Eso es lo que vuelve tan delicada la conducta de Banxico. No porque estemos ya en una crisis como la de los setenta o los ochenta, no estamos allí, sino porque México conoce demasiado bien la lógica de un banco central complaciente con el Ejecutivo.

Todo empieza con decisiones que se presentan como razonables, un ajuste pequeño, un recorte “prudente”, un voto dividido que se vende como equilibrio.

Luego viene la narrativa de que la inflación importante ya está cediendo, de que la economía necesita estímulo, de que el banco central todavía sigue siendo restrictivo, y así la línea se mueve.

La prioridad deja de ser defender la moneda y empieza a ser no incomodar demasiado a la presidenta.

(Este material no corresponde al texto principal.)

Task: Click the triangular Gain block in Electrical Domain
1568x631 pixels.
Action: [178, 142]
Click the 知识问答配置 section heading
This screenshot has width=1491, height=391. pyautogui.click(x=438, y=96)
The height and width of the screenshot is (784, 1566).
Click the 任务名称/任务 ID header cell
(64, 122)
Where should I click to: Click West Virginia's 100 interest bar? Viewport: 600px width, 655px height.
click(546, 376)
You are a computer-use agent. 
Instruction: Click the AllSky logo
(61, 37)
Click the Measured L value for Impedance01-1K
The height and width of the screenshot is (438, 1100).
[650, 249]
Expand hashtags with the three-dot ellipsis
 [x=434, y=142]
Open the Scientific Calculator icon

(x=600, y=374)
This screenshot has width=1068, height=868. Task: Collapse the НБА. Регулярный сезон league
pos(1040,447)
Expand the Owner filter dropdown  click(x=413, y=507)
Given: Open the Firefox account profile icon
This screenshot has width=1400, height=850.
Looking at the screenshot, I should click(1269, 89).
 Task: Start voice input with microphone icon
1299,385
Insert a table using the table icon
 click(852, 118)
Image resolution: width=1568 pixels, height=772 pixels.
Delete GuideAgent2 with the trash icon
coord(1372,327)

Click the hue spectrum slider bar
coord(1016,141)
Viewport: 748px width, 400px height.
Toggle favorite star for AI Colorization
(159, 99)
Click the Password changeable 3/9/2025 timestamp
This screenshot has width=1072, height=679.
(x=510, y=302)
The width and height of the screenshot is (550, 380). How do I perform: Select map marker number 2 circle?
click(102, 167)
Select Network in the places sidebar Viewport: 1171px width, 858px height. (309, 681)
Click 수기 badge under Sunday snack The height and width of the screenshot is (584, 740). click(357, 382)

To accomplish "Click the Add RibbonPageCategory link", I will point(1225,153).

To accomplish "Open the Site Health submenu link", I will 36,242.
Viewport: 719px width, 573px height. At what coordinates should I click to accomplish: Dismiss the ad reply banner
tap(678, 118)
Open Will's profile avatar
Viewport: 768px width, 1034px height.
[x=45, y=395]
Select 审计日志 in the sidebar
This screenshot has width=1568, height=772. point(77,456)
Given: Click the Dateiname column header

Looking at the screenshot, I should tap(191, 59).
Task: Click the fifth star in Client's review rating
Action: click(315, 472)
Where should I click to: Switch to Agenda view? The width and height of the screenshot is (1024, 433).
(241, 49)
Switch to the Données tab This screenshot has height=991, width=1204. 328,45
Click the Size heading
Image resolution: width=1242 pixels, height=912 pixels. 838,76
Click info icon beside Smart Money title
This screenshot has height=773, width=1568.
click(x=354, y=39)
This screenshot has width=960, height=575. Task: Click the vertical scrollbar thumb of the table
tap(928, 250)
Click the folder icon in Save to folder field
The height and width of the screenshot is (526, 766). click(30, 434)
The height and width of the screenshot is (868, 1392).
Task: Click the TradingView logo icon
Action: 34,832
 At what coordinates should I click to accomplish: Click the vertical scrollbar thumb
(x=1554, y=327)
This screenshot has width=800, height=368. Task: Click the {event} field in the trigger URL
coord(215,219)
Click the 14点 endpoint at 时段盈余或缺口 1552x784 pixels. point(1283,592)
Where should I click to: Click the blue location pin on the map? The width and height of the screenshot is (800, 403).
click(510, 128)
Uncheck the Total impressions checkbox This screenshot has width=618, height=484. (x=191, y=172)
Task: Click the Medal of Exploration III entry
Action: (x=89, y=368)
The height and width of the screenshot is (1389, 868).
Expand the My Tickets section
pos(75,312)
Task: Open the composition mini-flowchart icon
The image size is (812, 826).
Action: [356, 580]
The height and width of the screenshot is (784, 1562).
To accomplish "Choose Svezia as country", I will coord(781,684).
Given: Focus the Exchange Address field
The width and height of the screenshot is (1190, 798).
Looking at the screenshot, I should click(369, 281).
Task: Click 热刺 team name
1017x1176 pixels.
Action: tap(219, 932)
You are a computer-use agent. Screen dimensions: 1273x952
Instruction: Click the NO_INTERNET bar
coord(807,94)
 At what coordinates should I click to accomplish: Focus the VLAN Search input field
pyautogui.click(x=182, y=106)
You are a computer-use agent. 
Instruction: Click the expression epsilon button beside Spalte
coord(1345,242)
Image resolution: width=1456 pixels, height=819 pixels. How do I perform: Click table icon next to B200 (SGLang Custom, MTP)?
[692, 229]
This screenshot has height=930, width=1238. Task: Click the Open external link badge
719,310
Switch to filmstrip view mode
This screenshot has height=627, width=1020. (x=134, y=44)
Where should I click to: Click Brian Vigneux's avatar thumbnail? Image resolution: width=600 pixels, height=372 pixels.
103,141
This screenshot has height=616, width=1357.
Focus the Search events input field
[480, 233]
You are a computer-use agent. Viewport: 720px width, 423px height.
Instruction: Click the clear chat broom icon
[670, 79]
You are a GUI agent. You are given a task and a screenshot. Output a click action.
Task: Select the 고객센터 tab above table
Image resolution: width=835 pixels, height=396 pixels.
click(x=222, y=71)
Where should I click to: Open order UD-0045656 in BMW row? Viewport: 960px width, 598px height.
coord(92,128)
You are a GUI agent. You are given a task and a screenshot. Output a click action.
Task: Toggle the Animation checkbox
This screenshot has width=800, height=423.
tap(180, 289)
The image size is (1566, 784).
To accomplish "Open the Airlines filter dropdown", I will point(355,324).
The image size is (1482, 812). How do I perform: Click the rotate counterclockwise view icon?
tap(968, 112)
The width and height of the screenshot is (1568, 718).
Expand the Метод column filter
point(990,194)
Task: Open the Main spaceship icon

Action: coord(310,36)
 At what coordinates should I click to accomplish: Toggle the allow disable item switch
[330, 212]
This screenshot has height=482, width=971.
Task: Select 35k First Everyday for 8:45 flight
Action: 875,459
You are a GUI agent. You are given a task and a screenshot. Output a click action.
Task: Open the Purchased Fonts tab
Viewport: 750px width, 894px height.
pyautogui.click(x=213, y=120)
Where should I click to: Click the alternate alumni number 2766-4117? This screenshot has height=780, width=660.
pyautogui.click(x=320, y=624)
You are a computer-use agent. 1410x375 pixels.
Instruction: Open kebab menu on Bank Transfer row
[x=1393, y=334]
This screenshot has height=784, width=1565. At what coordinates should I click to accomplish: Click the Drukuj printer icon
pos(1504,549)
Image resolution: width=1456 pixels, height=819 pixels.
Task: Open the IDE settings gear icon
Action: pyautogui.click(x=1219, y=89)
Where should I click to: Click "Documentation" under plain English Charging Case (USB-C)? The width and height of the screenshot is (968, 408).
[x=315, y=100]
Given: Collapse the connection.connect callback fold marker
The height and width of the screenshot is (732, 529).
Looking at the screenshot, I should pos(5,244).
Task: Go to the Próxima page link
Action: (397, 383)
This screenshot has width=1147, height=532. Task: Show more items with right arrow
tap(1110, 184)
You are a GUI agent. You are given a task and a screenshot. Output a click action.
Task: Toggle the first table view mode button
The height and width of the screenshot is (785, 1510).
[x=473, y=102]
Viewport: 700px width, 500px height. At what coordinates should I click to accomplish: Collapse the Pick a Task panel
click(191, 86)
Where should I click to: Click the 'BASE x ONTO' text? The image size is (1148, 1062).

Ese es el fondo político del recorte de mayo.

No hace falta demostrar una obediencia formal para sostener una subordinación funcional, porque si el banco central toma decisiones que alivian al Ejecutivo y trasladan el riesgo a la población, entonces el servicio al poder ya no está en la orden, sino en el efecto.

Y el efecto está a la vista: 50 puntos base acumulados que se traducen en casi 15 mil millones de pesos de alivio para el gobierno federal, mientras la inflación sigue por encima de la meta y las familias siguen sintiendo, en lo que sí compran y sí pagan, aumentos mucho más cercanos a 5 o 6% que a la meta del 3%.

Banxico sigue hablando de autonomía, pero si sus decisiones le bajan presión a la presidenta y le dejan el costo a la población, entonces la autonomía empieza a parecer más una fórmula administrativa que una realidad económica. Al final pagan los mismos de siempre, primerolos más pobres.